Pictured from left to right: Ambassador Garza, Mayor Amilpas, Luis Najera and Ricardo Chavira.IRI hosted the inaugural event of the Democratic Governance Speakers Series, a public forum designed to bring together policymakers, practitioners and stakeholders to discuss and share experiences in addressing contemporary challenges to governance.  The event, Is Mexico Governable? Perspectives on Narco-violence, Corruption and Other Challenges to Governance in Mexico, gathered people from the Washington policy and development communities, and featured remarks by Domingo Enriquez, IRI partner and former mayor of San Jacinto Amilpas; Luis Najera, formerly a Ciudad Juarez based journalist; and professor Ricardo Chavira, a recipient of the Pulitzer Prize for Journalism.  The discussion was moderated by former United States Ambassador to Mexico, Antonio Garza. 

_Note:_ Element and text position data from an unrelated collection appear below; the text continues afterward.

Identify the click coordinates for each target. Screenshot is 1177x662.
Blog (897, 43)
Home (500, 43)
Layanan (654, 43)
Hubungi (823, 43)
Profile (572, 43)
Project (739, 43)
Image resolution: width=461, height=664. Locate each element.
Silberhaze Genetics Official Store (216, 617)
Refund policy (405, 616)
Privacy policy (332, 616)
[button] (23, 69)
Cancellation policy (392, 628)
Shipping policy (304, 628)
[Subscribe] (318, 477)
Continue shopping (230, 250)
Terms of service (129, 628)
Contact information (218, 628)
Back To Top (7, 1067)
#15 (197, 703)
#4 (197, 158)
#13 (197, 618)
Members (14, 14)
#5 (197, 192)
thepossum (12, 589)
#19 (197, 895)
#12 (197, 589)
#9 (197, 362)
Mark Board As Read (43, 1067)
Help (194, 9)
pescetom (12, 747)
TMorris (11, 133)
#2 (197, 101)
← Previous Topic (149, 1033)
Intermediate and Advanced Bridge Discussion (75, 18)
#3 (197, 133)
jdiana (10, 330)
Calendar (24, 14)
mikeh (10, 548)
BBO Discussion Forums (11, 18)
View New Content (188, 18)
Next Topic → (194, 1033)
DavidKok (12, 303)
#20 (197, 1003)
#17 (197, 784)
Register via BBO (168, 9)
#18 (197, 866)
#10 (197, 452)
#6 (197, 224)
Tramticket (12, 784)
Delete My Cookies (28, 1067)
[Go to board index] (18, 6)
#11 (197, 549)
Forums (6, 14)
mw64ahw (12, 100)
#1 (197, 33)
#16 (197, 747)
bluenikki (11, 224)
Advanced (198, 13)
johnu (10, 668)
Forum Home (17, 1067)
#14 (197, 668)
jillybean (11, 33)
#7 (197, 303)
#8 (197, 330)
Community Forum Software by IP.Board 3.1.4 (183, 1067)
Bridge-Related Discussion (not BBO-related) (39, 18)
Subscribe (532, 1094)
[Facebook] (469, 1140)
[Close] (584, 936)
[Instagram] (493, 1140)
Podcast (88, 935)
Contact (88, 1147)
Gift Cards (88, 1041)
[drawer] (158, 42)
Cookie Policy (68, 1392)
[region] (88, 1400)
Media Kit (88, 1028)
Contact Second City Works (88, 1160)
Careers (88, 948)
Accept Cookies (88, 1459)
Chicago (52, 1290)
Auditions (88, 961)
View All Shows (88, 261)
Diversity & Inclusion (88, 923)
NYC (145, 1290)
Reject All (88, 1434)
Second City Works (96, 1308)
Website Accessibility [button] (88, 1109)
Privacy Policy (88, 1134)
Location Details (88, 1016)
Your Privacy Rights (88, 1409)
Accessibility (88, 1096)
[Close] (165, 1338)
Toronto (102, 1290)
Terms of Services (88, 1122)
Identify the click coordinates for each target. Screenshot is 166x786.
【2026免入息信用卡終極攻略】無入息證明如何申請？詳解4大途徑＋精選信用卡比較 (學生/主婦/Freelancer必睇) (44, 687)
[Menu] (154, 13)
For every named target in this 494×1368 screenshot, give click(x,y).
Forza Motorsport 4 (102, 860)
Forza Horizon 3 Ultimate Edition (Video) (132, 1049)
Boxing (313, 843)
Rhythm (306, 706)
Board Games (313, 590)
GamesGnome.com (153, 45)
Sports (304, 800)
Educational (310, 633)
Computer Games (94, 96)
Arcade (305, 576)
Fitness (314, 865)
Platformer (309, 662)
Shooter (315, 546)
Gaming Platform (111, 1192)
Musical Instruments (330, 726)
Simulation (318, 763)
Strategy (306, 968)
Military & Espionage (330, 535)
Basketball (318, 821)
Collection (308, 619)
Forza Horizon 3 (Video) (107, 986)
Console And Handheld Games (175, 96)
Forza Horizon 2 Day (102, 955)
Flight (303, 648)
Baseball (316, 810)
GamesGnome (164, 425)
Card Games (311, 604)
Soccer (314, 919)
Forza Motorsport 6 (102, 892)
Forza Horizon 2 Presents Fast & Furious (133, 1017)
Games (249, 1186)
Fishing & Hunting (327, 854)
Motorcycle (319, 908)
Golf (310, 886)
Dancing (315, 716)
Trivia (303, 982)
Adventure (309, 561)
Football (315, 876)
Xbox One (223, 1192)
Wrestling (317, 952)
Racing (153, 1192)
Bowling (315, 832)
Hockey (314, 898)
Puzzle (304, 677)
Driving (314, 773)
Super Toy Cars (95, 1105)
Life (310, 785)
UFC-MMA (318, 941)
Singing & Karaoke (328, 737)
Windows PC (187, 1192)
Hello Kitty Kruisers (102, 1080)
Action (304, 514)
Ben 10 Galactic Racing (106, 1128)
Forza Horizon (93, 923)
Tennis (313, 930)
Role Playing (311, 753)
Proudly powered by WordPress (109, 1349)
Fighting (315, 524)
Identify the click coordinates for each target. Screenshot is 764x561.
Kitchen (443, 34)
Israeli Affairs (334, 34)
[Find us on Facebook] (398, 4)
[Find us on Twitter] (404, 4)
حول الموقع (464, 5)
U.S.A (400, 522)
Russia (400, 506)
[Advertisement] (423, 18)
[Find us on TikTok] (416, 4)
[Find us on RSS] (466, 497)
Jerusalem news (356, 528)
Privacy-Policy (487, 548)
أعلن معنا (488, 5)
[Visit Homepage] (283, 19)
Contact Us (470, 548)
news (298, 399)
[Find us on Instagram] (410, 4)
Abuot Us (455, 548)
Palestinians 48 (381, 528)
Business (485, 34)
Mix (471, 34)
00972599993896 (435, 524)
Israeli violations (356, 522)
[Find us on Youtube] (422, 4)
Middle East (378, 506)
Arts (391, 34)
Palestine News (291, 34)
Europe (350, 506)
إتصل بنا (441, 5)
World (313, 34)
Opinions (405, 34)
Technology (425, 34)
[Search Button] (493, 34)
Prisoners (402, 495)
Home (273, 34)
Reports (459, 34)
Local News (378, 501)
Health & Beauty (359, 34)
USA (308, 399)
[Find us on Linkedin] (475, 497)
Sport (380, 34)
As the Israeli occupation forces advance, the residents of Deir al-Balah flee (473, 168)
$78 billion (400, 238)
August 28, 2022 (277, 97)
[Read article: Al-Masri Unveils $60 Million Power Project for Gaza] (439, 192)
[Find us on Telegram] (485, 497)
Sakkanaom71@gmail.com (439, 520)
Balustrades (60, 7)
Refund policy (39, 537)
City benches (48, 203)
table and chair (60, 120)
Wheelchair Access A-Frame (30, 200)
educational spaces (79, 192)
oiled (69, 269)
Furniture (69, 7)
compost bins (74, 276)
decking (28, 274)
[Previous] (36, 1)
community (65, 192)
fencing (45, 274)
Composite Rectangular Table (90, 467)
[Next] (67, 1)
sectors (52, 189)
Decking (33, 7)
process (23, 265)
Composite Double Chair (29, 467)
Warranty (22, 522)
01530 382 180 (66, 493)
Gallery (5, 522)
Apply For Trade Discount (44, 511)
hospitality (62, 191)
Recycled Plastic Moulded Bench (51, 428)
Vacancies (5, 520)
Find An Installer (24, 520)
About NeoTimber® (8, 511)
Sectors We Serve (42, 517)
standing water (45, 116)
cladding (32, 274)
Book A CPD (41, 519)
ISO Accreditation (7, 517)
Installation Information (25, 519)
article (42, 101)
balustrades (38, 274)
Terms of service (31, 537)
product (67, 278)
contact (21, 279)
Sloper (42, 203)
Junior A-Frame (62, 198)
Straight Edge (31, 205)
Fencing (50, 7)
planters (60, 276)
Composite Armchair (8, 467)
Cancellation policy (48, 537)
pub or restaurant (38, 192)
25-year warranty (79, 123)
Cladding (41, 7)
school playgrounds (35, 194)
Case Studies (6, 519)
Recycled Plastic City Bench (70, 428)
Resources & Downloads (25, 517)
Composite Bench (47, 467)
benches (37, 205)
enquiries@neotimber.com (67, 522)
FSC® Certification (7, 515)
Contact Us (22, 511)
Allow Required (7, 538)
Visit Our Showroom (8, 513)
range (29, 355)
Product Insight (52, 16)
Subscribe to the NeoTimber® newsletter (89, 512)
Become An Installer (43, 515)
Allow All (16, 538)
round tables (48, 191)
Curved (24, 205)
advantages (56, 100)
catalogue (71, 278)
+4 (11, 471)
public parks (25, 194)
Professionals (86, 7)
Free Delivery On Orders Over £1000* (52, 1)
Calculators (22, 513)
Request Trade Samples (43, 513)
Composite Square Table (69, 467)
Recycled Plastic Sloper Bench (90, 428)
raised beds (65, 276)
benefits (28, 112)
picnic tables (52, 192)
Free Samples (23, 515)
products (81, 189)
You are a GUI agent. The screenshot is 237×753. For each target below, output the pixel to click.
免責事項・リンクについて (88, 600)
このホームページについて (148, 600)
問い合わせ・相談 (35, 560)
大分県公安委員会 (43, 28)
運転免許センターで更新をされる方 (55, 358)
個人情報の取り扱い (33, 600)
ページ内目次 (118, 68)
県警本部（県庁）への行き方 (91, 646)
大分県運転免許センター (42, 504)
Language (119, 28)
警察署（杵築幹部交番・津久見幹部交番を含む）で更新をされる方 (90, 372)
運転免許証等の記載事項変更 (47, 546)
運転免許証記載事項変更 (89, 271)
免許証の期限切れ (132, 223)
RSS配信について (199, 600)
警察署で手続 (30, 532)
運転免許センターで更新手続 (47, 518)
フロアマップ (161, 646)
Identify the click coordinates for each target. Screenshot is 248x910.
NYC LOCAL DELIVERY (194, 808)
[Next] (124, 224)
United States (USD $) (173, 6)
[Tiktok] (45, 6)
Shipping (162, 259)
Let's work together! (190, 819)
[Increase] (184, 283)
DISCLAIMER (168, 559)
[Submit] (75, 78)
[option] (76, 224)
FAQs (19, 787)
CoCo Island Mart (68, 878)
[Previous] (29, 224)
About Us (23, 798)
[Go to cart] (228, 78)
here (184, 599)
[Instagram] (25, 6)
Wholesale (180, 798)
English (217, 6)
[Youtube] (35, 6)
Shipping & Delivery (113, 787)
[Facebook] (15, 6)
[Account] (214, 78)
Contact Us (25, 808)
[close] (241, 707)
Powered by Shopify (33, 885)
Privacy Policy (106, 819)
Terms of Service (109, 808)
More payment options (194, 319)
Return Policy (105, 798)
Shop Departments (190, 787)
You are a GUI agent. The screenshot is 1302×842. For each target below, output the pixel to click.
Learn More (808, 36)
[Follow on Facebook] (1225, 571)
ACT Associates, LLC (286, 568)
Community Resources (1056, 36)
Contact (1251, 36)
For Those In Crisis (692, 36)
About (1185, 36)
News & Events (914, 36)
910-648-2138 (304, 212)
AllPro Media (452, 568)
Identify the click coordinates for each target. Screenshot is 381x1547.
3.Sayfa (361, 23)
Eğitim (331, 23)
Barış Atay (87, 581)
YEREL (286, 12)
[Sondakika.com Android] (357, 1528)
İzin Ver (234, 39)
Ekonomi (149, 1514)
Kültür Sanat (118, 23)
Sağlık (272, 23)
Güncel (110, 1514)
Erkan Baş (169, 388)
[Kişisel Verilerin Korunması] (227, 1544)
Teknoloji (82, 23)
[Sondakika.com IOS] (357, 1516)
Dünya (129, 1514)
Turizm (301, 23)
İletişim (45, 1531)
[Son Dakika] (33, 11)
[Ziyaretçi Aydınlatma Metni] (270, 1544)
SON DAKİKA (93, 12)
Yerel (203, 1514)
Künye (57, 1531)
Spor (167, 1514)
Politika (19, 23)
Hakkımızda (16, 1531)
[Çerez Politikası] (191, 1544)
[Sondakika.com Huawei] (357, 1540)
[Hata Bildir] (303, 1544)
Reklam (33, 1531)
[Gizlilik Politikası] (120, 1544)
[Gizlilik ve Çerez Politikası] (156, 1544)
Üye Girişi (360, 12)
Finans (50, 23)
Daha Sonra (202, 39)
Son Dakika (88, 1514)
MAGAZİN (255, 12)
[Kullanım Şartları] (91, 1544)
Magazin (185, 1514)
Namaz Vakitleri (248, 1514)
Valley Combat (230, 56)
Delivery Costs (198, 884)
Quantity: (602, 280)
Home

Domingo Enriquez spoke of initiatives carried out during his administration to enhance effective governance such as improving municipal performance and accountability, and engaging citizens in decision-making processes.  Luis Najera spoke to the situation confronting journalists in Mexico and shared his unique personal experience having been forced to flee Mexico for his reporting on narco-penetration of law enforcement in Ciudad Juarez.  Najera underscored the issue of impunity in Mexico, and the lack of efficient institutions to prosecute attacks against journalists, allowing those who have the resources, power and intention to attack journalists to do so without consequence.  Finally, Ricardo Chavira shared his views on governance in Mexico through the lens of his thirty years of experience writing about Latin America. 

While speaking to the complexity of violence and organized crime, panelists pinpointed ways in which democratic governance may yet attain a reduction in the violence and an affirmation of the rule of law.  Panelists recognized that effective governance is a necessary condition to achieving success and as such put forth recommendations regarding initiatives that governments and citizens can collectively apply to build stronger communities and representative institutions that can ensure Mexico’s democracy delivers. 

Around the world, IRI conducts democratic governance programs, working alongside political and government actors, citizens and civil society, to bring government closer to citizens, transforming government into a responsive, transparent and effective institution.  IRI’s experience includes the design, implementation and evaluation of democratic governance initiatives in closed, transitional and consolidating democratic political systems. 

IRI has been active in Mexico since 1997, carrying out programs to strengthen democratic governance and political parties, and fostering the participation of women, indigenous groups and youth in the political process.